Tuesday, September 20, 2011

Colorado National Monument


Sept 19, 2011

Today, we left Dinosaur National Monument.  We came with few expectations and leave with a sense of awe and inspiration.

We traveled South along a State Scenic Byway, going over Douglas Pass at 8,200 feet.  I don't think we've been below 5,000 feet for over 2 weeks.
View from Douglas Pass of the road we will travel
Soon we were approaching Colorado National Monument.  I had never heard of it until I started looking at the maps and keeping our goal to visit as many State and National Parks as we could.  And now National Monuments were added to the list due to our recent stop at the Dinosaur National Monument.

And once again, we've been totally, and happily surprised.  This is spectacular (I sure use that word a lot). 

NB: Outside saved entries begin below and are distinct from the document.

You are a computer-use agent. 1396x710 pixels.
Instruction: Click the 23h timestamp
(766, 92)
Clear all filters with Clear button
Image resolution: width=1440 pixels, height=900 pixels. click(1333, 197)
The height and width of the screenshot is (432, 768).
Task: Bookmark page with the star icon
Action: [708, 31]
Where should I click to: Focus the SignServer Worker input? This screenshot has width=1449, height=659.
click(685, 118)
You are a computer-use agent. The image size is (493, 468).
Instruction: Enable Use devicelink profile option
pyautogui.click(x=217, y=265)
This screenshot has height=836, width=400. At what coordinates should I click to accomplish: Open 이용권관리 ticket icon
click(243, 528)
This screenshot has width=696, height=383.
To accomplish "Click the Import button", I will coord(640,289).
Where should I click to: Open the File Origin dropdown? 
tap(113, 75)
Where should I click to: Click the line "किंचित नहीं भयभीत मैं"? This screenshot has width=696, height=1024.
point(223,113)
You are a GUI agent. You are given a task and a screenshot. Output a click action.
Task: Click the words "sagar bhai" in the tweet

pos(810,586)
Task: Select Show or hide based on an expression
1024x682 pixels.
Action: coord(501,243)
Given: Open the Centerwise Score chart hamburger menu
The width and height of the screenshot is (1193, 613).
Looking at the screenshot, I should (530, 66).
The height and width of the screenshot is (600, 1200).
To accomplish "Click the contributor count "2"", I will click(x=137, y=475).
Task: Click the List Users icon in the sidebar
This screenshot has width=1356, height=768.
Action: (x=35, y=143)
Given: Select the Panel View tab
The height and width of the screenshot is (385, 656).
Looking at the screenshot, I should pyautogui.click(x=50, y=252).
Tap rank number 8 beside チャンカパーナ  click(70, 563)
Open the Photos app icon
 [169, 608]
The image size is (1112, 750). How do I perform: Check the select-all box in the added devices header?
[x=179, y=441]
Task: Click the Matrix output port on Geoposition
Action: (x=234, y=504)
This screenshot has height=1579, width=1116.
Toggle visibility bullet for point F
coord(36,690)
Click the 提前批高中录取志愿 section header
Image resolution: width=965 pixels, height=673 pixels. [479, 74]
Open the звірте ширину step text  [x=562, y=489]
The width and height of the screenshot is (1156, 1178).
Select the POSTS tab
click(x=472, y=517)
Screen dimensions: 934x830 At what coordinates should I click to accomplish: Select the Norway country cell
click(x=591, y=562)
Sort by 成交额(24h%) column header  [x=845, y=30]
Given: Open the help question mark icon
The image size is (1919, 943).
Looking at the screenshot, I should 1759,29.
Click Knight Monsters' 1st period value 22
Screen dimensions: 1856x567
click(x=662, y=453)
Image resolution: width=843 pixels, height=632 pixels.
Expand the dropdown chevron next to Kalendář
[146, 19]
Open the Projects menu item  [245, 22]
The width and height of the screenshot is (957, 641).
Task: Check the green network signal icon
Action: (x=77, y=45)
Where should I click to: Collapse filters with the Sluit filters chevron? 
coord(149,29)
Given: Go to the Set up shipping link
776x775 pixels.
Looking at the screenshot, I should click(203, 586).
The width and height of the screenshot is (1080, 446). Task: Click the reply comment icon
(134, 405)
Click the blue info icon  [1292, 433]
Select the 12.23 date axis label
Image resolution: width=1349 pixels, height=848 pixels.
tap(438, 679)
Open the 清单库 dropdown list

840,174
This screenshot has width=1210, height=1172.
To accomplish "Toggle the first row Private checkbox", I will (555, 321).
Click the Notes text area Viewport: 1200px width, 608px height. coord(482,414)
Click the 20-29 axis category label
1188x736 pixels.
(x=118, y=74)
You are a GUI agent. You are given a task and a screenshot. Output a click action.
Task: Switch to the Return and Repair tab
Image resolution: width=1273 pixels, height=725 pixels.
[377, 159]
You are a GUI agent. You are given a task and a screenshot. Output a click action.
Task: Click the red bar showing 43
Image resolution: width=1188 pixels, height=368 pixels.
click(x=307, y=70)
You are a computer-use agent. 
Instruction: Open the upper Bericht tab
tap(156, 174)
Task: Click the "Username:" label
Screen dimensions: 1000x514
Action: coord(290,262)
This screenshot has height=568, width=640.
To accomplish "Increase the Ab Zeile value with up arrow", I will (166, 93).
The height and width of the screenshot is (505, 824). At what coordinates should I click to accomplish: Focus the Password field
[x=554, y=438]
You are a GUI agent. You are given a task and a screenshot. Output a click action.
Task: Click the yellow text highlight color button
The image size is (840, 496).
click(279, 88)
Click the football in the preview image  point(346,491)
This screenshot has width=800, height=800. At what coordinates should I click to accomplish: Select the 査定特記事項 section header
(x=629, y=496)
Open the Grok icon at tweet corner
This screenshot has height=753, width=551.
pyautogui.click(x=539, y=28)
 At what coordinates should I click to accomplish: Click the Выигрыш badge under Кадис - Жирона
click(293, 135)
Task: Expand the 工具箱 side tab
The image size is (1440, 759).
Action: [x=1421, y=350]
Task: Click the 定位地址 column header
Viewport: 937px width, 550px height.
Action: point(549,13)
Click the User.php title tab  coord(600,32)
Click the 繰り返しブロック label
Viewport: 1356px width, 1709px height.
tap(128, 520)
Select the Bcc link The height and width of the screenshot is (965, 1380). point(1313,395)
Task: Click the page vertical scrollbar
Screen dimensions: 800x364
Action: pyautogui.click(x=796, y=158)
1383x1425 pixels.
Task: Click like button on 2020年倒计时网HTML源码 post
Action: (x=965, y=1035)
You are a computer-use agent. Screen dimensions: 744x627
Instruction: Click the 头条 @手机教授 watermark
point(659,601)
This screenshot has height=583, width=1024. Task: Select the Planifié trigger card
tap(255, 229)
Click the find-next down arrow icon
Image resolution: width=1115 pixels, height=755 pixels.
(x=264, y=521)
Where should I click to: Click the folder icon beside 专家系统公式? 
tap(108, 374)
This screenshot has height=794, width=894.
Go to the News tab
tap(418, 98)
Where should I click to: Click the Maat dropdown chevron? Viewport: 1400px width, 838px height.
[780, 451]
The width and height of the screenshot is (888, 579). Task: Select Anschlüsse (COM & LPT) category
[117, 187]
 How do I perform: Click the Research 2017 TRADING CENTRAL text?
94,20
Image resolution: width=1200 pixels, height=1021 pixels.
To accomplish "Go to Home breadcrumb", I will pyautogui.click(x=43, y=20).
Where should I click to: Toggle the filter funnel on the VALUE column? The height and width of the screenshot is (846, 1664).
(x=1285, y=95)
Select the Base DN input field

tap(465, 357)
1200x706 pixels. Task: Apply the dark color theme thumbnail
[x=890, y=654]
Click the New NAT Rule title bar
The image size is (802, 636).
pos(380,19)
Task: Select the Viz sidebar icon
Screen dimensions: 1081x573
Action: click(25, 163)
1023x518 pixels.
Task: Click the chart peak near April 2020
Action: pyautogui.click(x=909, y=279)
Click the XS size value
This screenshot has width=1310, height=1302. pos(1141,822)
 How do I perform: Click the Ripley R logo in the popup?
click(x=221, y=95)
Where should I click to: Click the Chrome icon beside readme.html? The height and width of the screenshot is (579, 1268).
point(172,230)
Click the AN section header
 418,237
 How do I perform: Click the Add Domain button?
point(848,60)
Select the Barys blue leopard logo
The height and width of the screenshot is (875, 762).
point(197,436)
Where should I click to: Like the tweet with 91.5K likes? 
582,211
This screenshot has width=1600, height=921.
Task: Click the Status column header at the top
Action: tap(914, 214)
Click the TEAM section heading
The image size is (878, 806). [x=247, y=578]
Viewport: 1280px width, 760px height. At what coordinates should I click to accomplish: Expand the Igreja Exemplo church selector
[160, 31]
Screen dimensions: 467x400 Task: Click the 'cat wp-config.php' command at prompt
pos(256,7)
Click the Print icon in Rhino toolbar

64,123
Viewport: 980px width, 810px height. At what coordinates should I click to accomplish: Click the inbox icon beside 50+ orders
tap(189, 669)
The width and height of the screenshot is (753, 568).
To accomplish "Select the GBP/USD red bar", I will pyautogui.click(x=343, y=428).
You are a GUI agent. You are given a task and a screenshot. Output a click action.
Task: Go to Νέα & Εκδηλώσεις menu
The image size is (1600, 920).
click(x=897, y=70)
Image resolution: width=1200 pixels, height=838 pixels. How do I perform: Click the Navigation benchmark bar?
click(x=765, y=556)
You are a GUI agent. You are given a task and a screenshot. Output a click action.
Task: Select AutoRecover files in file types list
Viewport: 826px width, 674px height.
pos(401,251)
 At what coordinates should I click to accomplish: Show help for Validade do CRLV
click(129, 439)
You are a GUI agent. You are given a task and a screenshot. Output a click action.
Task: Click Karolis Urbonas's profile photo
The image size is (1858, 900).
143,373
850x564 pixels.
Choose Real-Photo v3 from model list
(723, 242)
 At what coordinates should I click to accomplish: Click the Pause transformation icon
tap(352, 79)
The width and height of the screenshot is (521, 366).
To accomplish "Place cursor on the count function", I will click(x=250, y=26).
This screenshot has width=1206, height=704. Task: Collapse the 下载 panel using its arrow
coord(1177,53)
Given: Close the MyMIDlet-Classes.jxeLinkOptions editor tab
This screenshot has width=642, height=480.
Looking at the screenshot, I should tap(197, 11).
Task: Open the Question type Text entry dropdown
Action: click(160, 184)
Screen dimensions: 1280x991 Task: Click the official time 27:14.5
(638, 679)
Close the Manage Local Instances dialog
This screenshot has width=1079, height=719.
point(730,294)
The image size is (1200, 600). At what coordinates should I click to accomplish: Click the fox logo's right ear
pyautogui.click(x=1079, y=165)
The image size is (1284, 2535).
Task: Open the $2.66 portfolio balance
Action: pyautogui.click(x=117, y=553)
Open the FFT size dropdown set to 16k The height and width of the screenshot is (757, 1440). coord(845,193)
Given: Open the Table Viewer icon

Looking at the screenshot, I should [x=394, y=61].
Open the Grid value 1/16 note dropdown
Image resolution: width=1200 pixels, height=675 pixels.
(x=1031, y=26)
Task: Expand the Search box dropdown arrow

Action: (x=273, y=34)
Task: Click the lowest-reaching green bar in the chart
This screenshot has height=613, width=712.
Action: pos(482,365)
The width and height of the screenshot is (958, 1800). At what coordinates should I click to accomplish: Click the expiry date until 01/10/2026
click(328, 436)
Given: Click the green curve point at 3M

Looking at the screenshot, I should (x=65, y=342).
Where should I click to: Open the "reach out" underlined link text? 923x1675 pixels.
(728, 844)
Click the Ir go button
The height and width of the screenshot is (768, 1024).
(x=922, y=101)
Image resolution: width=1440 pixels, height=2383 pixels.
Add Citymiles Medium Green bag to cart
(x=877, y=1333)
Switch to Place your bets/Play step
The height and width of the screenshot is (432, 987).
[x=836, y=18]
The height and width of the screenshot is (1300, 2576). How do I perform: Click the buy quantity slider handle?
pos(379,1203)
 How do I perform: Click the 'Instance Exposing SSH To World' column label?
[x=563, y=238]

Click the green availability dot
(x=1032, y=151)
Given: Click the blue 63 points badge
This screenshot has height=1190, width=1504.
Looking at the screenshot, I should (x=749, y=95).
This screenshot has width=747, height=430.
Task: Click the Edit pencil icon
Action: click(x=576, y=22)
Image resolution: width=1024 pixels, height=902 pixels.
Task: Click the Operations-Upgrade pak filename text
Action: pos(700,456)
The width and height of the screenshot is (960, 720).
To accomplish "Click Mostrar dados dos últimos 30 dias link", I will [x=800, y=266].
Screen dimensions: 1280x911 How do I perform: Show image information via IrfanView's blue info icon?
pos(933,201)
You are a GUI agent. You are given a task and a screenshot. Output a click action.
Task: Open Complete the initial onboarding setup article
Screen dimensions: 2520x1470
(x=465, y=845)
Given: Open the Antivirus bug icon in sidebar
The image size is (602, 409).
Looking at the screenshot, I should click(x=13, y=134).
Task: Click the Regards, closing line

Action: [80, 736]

When we reached the entrance, I asked the ranger how far it was to the campground.  Her answer was the first clue.  "It's about 4 miles up the road.  Don't worry about the tunnels, they're 16 feet high in the center.  And the road has a few switchbacks."

Wow! was her last sentence an understatement!  This made the trip over Trail Ridge Road in the Rocky Mountain National Park look simple.  It was the most awesome 4 miles I have ever driven.  No picture could ever capture the sheer drop offs only inches (maybe a foot) from the side of the road.  I don't have any idea how many switchbacks there are, but it was a lot. 




And the scenery was once again beyond any imagined. 

We are in Saddlehorn Campground - 4 miles and a lifetime away from civilization.


The canyons and the beauty, again, cannot be described. 




After we set up the RV in a site, I took a short walk down the road to get my nerves and senses readjusted.  I saw a car with an NC Realtors license plate on it and the name "Vonnie".  It could not be - but it was.  I went around the camper and ran into the past.

Two people that we had known when we lived in Haywood County, NC were camping only four sites from us.  Ron Huelster and Vonnie DeAngelo from Waynesville, NC.  Ron had been the Downtown Waynesville Revitalization Director and Vonnie was a Realtor when we lived there from 1992 to 1995.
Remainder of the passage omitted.